New business volume in equipment finance slowed year over year in June.
The stall is attributed to fewer new bank loan applications, according to Equipment Leasing and Finance Association President and Chief Executive Leigh Lytle.
“A pullback in origination activity at banks caused overall new business volume to dip in June after double-digit growth in the previous two months,” she said in a July 24 release. “We expect financial conditions to remain solid in 2024 as recent inflation data leads the Fed to begin easing borrowing costs in September.”

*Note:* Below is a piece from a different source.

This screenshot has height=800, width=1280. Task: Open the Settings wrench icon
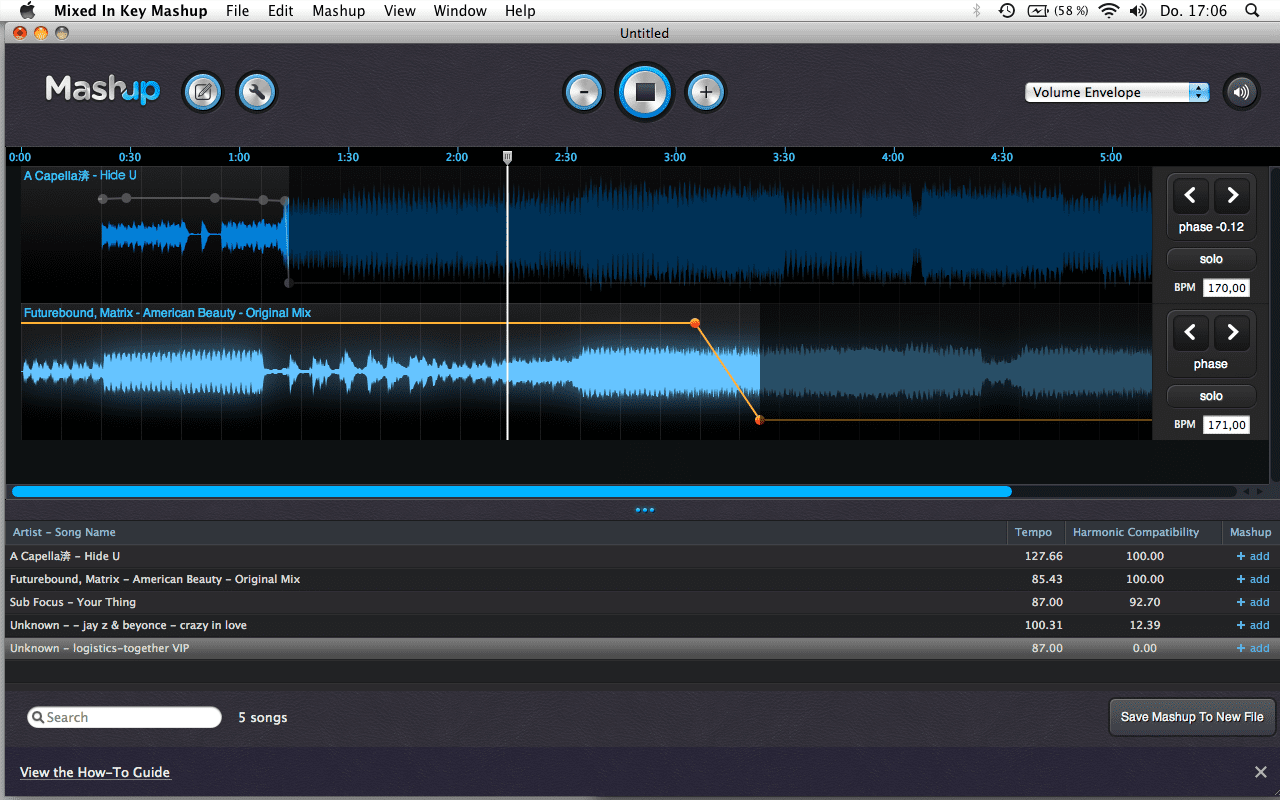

According to the ELFA Monthly Leasing and Finance Index:
- New business volume dropped to $10 billion in June, down 4% YoY and 2% month over month;
- Cumulative new business volume rose 4.1% YoY, totaling $57.5 billion;
- Credit approvals were unchanged at 75% for a second consecutive month;
- Headcount fell 0.9% YoY; and
- Charge-offs landed at 0.5%, up from 0.4% in June 2023.
Eindhoven, Netherlands-based lender DLL Group saw YoY declines in its United States food and agriculture business in June due to industrywide stalls, Ken Whitelaw, head of global program management for that business unit, told Equipment Finance News.
“The market has partially softened,” he said.
Whitelaw said a decline in the quality of applications year-to-date has led to lower credit approval rates.
“We have not adjusted any of our underwriting standards,” he said. “Charge-offs have also increased but from an unusually low base.”